Mr Longsdon, 40, did know that university was not for him and after leaving Eton College in 1991 he was looking for a direction.

He added: “I was the only person out of 250 leavers not to go to university.

“There was nothing I wanted to study and I didn’t see the point of going to university to study something like geography just because I should do it, and still have no guarantee of a job at the end of it.

“I wanted to see the real world and start working.”

One thing he had always wanted to do was travel and he spent two years moving around the world and working in bars and restaurants to earn his keep. Eventually he ended up as a “plongeur”, or dish-washer, in the French ski resort of Val d’Isere and found he really enjoyed the skiing culture.

“I liked the interaction of meeting people and I loved being in the mountains.

“It led me to thinking about the service industry around skiing and I thought about starting my own business.”

As a result he formed The Oxford Ski Company in 1998. The idea was to provide ski chalets which were fully serviced by staff, including a professional chef.

Despite having no experience, he managed to secure a £10,000 loan from NatWest Bank in Oxford, and the idea became reality when he gained the use of two chalets in Crans-Montana, Switzerland.

“It was a gamble and I don’t think I could have got the loan had I been starting now. But I’m still with the same bank.”

Very early on Mr Longsdon decided the business would be heavily internet-based.

“When I started we were the only ski company with a website. No one had computers at home then but it gave us a head start.”

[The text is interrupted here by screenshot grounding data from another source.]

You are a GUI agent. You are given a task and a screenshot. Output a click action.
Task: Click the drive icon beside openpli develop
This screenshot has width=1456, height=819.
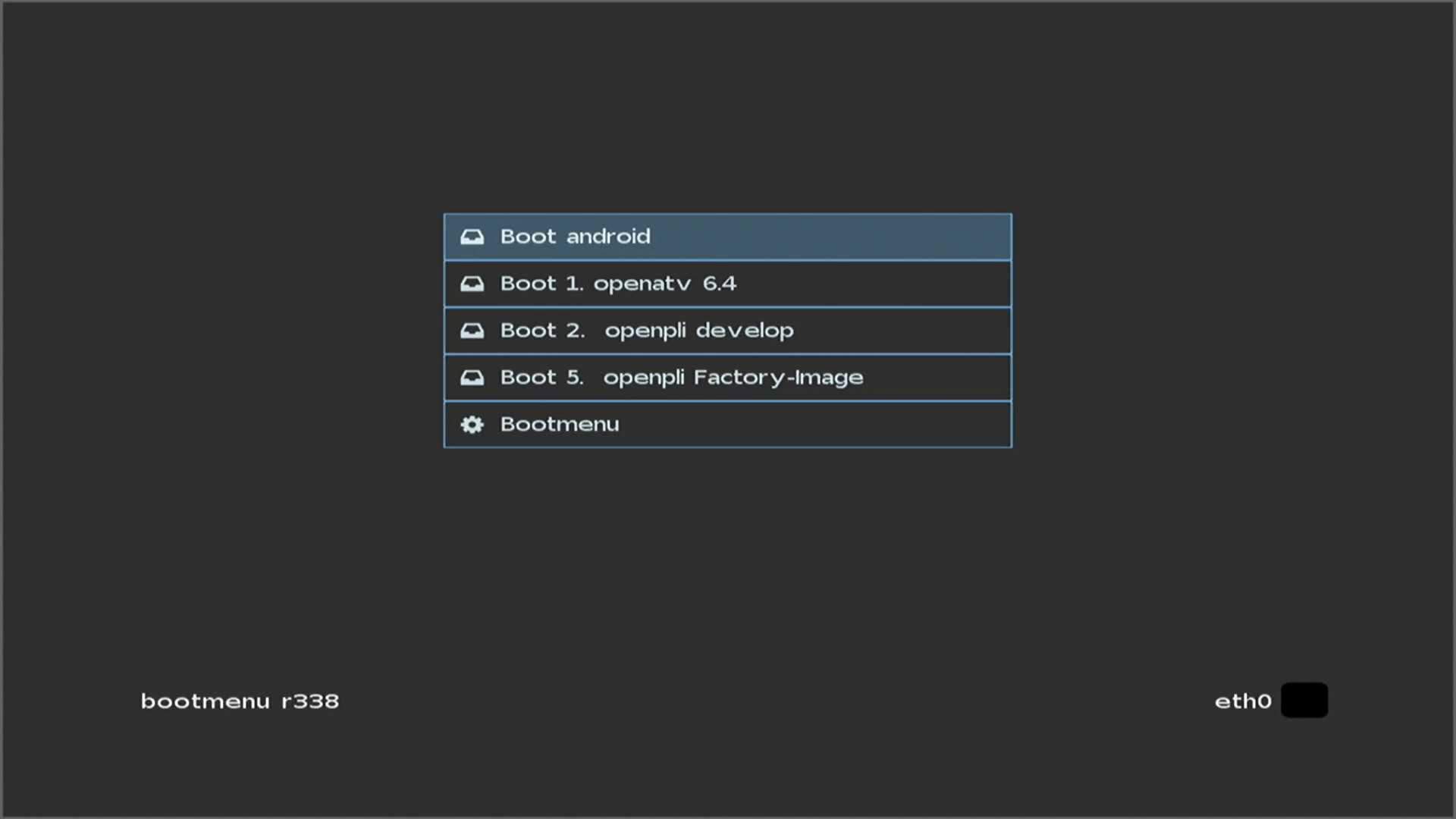click(x=472, y=331)
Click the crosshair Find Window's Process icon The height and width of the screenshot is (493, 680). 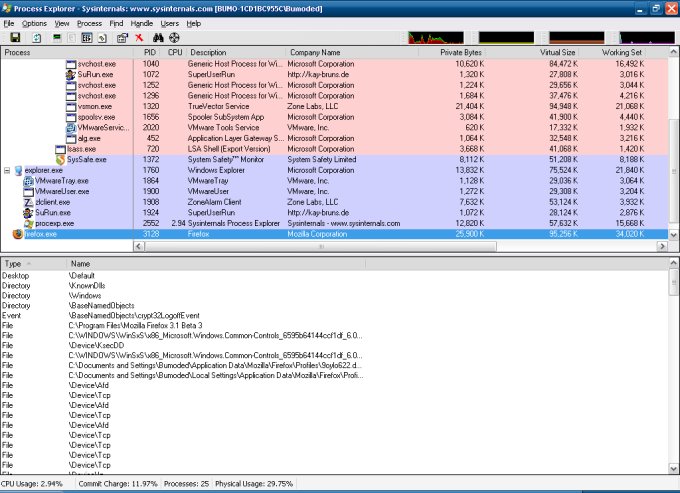tap(174, 37)
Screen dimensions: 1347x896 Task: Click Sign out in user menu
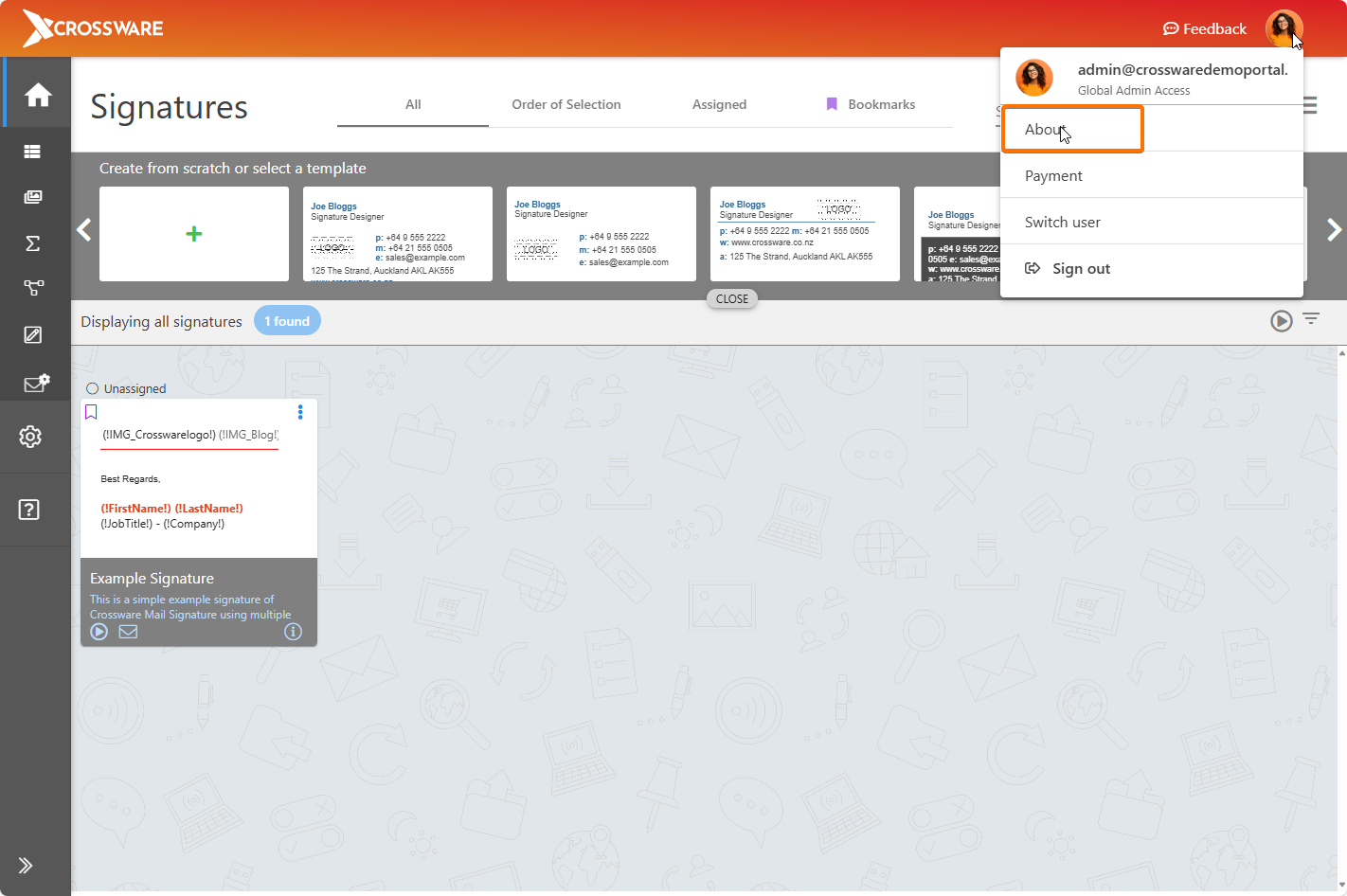(x=1080, y=268)
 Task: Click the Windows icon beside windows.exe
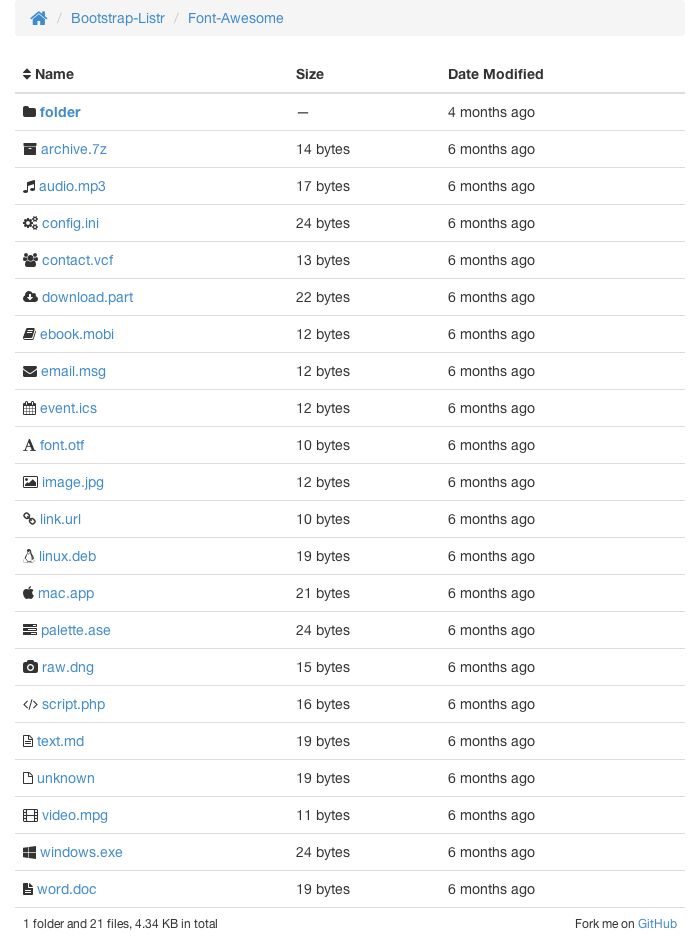pyautogui.click(x=29, y=852)
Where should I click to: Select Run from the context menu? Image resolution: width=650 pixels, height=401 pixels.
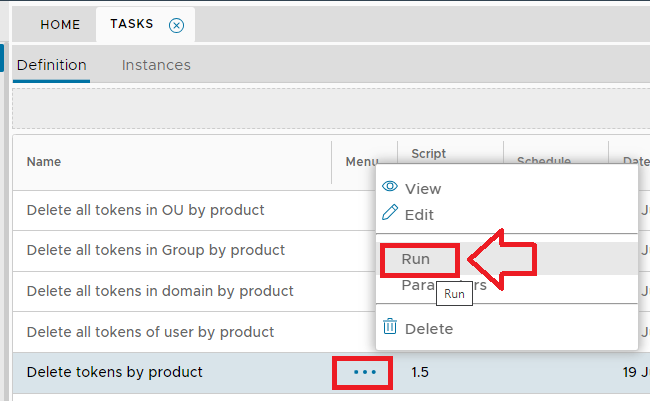pos(417,259)
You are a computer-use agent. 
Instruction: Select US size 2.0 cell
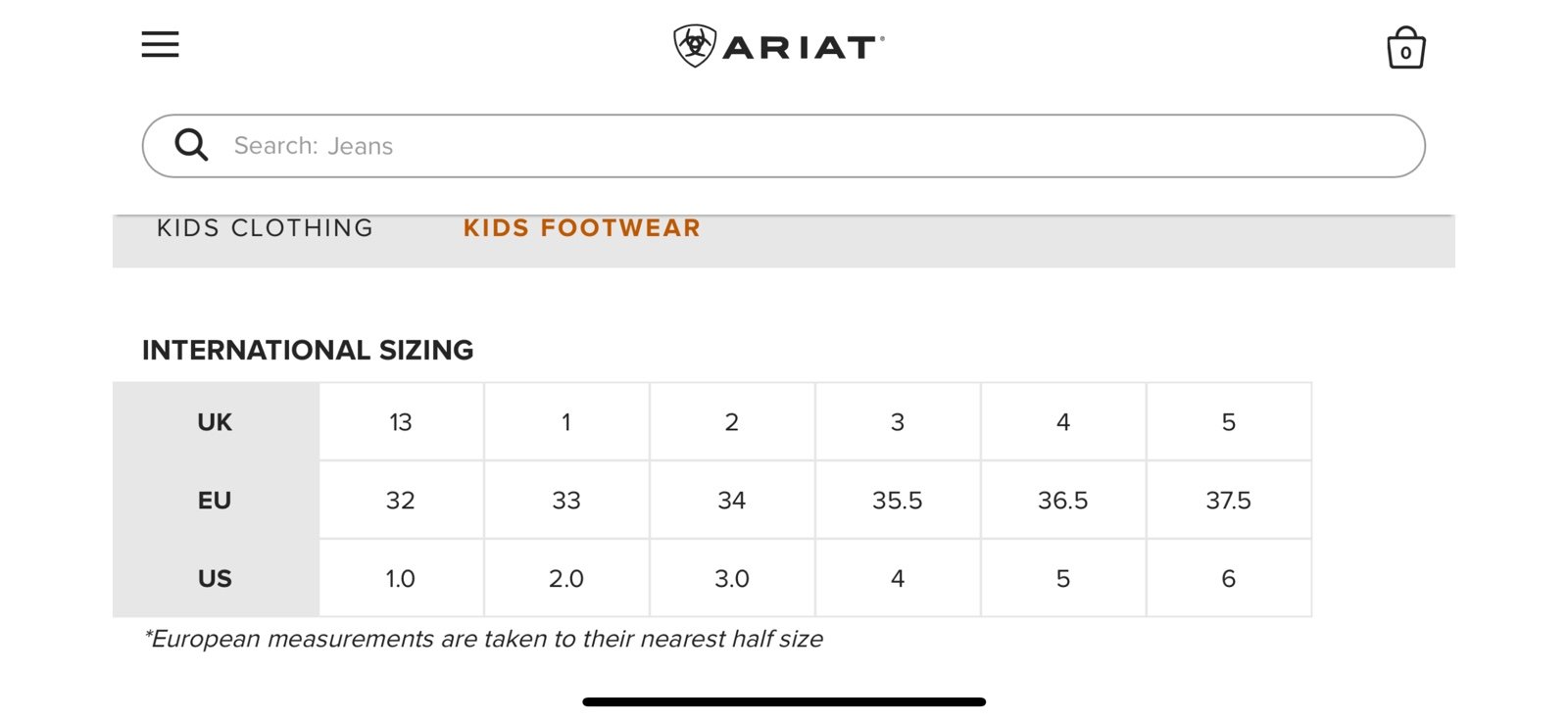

Clients flooded in from around the world, including Russia, the Far East and South America, showing the power of the web even in its early days.

The business, now based in offices at the Thorney Leys Business Park, in Witney, has grown steadily and now has an annual turnover of £10m and 16 staff.

The most significant growth has been in the last five years.

“At the top end of the market not everyone was hit by the recession, and people who love skiing like to go each year, whereas a safari might just be a one-off.”

The firm now offers skiers a choice between resorts in Austria, France, Italy, Swizterland, the US and Canada.

Two years ago Mr Longsdon launched another arm of the business, OS Private Travel, which offers clients breaks in villas, aboard yachts and even on private islands.

It is all a far cry from his humble job washing dishes in a ski resort and has allowed him to indulge his love of travel and adventure.

In 2007 he was part of the first expedition to reach the Antarctic Pole of Inaccessibility – the exact centre of the continent – by foot. Only an expedition from the Soviet Union had been there before, using vehicles in 1958, and, after 48 days on foot he and his companions found a statue of the former Communist Party leader Vladimir Lenin, mastermind of the October Revolution in 1917, incongruously sticking out of the snow, to mark the culmination of their journey.

Now he is looking for the next adventure. “It’s about finding something challenging, exciting and new,” he said.